-------- Supplied data

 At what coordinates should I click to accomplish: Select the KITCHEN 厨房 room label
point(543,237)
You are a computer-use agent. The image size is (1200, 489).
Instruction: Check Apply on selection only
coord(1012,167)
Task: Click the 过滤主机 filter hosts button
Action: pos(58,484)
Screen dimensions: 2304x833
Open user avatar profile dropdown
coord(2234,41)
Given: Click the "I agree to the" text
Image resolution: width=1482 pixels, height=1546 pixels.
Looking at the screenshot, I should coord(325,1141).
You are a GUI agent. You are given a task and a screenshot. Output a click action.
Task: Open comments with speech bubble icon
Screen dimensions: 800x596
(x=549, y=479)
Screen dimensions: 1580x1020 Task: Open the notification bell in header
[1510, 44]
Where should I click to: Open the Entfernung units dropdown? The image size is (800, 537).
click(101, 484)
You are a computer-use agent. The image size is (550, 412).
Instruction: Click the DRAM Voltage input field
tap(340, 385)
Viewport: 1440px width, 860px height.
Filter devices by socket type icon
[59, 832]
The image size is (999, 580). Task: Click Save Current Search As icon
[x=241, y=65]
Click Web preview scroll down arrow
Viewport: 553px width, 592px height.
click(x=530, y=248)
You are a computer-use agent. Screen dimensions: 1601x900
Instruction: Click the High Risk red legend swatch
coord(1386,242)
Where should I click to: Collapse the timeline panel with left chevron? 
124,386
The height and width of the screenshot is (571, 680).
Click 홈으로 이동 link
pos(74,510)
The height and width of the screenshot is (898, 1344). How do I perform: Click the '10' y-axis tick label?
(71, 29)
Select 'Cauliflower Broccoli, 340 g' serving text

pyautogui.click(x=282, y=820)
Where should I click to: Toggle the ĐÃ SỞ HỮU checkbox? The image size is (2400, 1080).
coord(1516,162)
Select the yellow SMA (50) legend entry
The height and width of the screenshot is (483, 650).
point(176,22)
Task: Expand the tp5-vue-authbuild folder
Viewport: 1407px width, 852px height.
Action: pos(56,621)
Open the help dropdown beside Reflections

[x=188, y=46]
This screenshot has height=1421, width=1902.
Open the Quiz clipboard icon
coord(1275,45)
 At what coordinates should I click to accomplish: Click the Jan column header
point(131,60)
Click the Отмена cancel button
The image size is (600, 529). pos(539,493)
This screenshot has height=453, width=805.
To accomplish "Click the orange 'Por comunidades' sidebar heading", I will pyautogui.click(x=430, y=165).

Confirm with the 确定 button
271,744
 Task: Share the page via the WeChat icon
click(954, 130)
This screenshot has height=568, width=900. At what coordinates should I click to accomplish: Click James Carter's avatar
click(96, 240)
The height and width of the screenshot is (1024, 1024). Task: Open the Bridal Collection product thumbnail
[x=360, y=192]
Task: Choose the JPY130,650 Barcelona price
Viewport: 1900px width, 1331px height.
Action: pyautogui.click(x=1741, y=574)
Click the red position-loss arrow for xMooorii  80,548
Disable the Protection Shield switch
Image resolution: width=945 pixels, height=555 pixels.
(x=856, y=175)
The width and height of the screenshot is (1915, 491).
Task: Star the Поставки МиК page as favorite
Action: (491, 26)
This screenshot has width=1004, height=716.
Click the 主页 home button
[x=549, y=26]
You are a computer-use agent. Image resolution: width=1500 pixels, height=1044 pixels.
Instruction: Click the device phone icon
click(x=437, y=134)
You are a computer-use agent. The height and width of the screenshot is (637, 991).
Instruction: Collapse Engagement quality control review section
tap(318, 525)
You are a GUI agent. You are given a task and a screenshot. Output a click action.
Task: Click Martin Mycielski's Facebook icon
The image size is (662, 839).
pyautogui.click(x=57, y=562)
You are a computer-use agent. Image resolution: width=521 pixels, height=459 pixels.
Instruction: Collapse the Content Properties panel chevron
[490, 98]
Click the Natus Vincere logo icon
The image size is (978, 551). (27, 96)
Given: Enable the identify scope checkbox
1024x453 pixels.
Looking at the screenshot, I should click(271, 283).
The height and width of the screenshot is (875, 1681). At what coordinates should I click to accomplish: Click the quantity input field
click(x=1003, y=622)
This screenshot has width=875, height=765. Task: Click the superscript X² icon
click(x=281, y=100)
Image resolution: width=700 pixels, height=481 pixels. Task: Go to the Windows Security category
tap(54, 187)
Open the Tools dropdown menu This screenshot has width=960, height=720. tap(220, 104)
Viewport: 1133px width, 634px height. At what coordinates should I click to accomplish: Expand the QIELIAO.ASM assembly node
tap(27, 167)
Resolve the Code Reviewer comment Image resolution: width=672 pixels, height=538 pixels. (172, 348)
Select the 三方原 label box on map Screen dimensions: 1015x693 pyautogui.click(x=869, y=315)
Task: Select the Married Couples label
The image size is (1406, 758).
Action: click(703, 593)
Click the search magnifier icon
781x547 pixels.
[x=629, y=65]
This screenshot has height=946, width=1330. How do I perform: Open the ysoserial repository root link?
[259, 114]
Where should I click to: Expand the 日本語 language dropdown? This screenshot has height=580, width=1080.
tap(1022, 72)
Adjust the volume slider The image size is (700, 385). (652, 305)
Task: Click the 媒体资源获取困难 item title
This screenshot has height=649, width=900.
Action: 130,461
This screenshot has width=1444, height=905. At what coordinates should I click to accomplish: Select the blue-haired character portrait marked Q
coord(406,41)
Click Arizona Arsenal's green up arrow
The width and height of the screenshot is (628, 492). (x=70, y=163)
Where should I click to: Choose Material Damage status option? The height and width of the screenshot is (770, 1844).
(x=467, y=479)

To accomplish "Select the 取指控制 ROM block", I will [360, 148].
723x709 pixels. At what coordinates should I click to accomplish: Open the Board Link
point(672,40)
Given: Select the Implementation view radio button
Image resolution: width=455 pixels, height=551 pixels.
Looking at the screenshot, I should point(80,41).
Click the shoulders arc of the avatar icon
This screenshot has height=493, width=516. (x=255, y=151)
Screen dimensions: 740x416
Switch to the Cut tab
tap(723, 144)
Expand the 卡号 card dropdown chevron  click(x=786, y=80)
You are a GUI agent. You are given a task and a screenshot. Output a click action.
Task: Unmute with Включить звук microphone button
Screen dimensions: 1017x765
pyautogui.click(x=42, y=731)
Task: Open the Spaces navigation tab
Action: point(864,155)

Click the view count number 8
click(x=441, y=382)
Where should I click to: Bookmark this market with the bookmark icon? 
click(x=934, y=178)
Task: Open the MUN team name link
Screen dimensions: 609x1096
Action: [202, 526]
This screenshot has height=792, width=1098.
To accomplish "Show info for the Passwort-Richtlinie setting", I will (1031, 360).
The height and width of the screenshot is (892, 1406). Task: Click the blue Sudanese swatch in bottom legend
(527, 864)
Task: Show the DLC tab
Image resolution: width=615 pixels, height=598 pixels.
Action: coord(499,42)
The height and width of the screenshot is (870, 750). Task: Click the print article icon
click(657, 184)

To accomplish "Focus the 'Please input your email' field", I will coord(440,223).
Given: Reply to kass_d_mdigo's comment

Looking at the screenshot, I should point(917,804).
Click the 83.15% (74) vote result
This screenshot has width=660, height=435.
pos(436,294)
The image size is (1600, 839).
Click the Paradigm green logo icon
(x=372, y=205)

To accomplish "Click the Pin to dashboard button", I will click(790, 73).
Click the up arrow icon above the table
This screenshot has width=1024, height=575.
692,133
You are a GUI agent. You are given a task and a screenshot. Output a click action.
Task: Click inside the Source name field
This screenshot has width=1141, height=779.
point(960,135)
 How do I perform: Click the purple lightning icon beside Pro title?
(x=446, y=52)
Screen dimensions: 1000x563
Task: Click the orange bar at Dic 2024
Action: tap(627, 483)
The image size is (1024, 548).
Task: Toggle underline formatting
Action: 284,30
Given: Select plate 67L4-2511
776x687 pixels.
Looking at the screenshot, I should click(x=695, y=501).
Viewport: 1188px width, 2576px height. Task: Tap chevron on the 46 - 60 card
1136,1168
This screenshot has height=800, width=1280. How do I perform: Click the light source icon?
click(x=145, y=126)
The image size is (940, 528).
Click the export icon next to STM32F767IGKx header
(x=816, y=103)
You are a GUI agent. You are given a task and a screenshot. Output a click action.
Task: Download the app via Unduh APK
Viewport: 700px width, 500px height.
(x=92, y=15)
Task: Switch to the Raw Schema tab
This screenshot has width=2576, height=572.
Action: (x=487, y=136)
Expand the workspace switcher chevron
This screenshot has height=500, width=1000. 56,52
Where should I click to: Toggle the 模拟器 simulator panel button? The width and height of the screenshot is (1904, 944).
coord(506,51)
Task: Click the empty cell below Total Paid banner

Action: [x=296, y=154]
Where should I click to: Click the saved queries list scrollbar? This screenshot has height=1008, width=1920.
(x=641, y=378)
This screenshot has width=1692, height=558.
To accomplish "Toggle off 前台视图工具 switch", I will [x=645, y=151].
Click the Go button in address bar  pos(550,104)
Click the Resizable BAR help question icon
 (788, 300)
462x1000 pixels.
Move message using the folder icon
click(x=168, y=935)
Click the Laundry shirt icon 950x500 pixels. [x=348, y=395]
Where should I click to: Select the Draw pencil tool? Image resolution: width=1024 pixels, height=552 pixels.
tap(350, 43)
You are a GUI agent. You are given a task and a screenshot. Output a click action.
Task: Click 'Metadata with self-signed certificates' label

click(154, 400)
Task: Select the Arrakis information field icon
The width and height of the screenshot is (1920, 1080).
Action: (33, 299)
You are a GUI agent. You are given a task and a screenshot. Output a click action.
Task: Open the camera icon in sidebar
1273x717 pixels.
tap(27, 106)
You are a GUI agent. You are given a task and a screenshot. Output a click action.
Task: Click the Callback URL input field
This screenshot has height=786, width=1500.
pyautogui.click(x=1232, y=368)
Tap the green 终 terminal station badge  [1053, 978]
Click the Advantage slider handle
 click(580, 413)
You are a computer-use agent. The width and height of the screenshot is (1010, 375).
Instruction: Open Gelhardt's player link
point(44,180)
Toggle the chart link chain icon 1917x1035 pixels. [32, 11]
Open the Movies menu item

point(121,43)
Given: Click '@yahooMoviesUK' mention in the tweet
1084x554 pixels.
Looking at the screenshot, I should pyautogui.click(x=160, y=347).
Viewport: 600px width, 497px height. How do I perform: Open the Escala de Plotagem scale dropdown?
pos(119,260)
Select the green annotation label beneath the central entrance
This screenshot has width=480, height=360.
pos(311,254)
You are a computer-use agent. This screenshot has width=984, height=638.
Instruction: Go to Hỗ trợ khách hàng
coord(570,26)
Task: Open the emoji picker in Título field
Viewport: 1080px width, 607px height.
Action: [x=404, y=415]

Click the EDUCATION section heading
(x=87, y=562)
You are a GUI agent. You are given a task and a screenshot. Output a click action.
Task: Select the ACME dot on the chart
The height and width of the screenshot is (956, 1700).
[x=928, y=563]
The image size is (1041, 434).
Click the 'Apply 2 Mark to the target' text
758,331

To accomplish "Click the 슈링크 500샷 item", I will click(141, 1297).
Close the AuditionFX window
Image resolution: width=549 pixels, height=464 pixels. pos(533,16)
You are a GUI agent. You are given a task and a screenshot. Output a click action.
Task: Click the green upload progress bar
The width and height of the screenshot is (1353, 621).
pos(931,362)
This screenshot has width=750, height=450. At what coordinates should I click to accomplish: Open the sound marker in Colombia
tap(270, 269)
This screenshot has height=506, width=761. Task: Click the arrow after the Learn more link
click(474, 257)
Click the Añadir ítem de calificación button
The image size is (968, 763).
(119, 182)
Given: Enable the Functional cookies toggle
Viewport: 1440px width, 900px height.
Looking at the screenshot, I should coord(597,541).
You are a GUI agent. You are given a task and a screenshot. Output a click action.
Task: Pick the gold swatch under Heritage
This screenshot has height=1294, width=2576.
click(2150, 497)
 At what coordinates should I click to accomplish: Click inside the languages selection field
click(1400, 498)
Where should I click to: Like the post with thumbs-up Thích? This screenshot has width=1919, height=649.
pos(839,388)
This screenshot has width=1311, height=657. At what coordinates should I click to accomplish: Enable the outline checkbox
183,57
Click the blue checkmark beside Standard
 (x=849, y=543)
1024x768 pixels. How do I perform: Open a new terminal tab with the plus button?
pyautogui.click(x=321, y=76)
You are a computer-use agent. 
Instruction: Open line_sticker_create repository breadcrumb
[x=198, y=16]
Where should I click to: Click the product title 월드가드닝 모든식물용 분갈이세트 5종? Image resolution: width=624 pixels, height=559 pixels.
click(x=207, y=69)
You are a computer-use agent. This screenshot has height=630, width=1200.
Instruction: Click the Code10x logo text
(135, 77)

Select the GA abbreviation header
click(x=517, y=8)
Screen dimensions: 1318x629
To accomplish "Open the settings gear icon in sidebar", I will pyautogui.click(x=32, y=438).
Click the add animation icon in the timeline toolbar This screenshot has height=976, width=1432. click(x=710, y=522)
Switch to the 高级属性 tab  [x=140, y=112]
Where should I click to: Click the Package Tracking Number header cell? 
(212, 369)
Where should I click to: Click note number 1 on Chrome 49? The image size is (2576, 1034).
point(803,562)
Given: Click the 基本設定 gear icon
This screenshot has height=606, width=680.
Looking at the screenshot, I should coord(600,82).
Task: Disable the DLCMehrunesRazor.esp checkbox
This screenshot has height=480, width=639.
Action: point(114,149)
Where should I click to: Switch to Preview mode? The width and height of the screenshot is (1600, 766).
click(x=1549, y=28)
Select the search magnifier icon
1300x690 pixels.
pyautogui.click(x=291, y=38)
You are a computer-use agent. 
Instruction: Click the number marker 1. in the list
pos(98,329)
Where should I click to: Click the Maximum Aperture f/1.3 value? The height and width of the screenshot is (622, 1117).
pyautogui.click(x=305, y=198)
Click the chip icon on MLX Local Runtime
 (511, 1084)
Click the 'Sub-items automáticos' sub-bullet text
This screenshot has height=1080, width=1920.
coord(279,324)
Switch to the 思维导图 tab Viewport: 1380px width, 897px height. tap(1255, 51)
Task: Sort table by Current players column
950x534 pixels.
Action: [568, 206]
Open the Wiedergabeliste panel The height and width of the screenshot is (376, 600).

----------------

- _Aim of the task_: Could you retype exactly the lines above, starting at the line that contains "This screenshot has height=792, width=1098." and ending at the line that contains "Task: Show the DLC tab", and nothing more?

- _Solution to the problem_:
This screenshot has height=792, width=1098.
To accomplish "Show info for the Passwort-Richtlinie setting", I will (1031, 360).
The height and width of the screenshot is (892, 1406). Task: Click the blue Sudanese swatch in bottom legend
(527, 864)
Task: Show the DLC tab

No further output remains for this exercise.